Продолжите текст о былинах, начав сразу после его последней строки.
____ ФРАГМЕНТ ТЕКСТА
А кого бы мне послать повыехать
Да во тую ли во землю да во дальнюю?
Иногда Владимир сам отправляется к кому-нибудь из богатырей, чтобы попросить у него помощи в защите Киева. Илью Муромца он умоляет защитить Киев от Калина, Василия Игнатьевича – от Батыги и т. д.
Кульминация
Основную сюжетную линию в былине составляет цепочка событий, связанных с выполнением богатырём полученной задачи. Эта цепочка начинается с его тщательной подготовки к поездке. Он одевает свои богатырские доспехи, берёт весь комплект своего вооружения, снаряжает своего коня добротной сбруей. По дороге к месту назначения он успешно преодолевает возникшие препятствия. Наконец он оказывается лицом к лицу со своими врагами.
Кульминацию былинного сюжета обычно составляет событие, в котором противостояние между богатырём и его противниками достигает своего апогея. Былинная кульминация чаще всего выглядит как бой богатыря с чудовищами или татарами. Богатырская сила в таком бое явно гиперболизируется. Вот как разделывается Илья Муромец с татарами в былине «Илья Муромец и Калин-царь»:
Он как взял этой шалыгой помахивать,
Да и по татарам пощалкивать,
Да куда ли махнёт – улица падёт,
А назад отмахнёт – переулици,
Да исприбил он всех до единого.
Шалыга – это боевой посох. Вот каким он был у Ильи:
Брал он в руки шалыгу железную,
Да железну шалыгу дорожную,
Да котора была весу ровно сто пудов.
Яркий пример былинной гиперболизации, которую следует расценивать как одну из форм фееризации (очудовления), мы находим в былине «Микула и Вольга». Князь Вольга Святославгович в ней со своей дружиной едет собирать дань. По дороге он встречает оратая (пахаря) Микулу Селяниновича и просит у него помощи. Микула соглашается. Но он забыл выдернуть на пашне свою соху из земли. Просит это сделать дружинников. Вольга отправляет пять молодцев.
Пять молодцев могучиих,
Приехали к сошке кленовые;
Они сошку за обжи вокруг вертят,
А не могут сошки с земельки повыдернуть.
________
____ СТРОКИ ДАННЫХ
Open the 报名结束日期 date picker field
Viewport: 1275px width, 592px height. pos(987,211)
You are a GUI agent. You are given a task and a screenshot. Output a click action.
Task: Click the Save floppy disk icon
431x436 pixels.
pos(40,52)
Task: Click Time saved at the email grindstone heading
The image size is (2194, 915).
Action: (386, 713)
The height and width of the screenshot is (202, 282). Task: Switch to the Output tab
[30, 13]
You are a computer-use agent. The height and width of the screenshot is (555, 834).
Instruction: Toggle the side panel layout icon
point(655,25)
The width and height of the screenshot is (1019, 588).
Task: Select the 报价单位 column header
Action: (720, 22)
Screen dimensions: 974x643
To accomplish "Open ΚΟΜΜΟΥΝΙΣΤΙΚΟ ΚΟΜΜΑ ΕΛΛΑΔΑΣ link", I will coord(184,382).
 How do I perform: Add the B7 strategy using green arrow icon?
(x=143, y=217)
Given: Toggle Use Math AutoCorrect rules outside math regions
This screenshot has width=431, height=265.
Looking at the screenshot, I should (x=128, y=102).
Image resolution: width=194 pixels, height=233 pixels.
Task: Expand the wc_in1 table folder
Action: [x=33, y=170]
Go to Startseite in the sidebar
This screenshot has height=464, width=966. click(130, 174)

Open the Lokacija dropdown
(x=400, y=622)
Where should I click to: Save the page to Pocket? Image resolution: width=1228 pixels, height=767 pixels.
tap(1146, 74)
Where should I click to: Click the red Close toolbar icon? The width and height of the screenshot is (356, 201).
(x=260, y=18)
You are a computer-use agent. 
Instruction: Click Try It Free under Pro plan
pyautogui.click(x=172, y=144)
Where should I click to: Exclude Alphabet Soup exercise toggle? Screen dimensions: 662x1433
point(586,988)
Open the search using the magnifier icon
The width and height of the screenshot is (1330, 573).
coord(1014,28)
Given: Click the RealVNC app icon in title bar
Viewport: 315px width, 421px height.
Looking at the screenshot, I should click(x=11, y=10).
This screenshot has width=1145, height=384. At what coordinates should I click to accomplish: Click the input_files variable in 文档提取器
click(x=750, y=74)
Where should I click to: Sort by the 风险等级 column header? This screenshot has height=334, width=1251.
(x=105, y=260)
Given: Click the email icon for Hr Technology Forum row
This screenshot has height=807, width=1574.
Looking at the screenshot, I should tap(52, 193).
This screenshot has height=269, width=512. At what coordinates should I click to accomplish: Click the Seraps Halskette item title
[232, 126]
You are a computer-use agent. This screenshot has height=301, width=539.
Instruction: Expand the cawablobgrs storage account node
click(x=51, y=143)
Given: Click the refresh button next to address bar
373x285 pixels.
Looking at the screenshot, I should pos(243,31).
________
• РЕЗУЛЬТАТ ЗАДАНИЯ:
Отправляет Вольга к сошке десять дружинников. Та же картина! Не могут и они выдернуть микулину соху из земли. Вольге ничего не остаётся, как отправить к сохе всю свою дружину. Но и она не смогла справиться с сохой Микулы. Пришлось её хозяину самому возвращаться на пашню.
Подъехал оратай-оратаюшко
На своей кобылке соловенькой
Ко этой ко сошке кленовой:
Брал-то он сошку одной рукой,
Сошку с земельки повыдернул.
Развязка и концовка
Сражение богатыря с врагами заканчивается его победой. Наступает развязка. Богатырь благополучно возвращается в Киев. В честь его победы Владимир устраивает новый пир.
Не все былины имеют счастливый конец. Трагически заканчиваются былины о Святогоре, Дунае, Василии Буслаевиче, Даниле Ловчанине и некоторые другие, но чаще всего былины, как и сказки, заканчиваются счастливо: добро и справедливость побеждают в них зло и несправедливость.
За развязкой иногда следует концовка. Приведу её примеры:
А тут той старинке и славу поют,
А по тыих мест старинка и покончилась.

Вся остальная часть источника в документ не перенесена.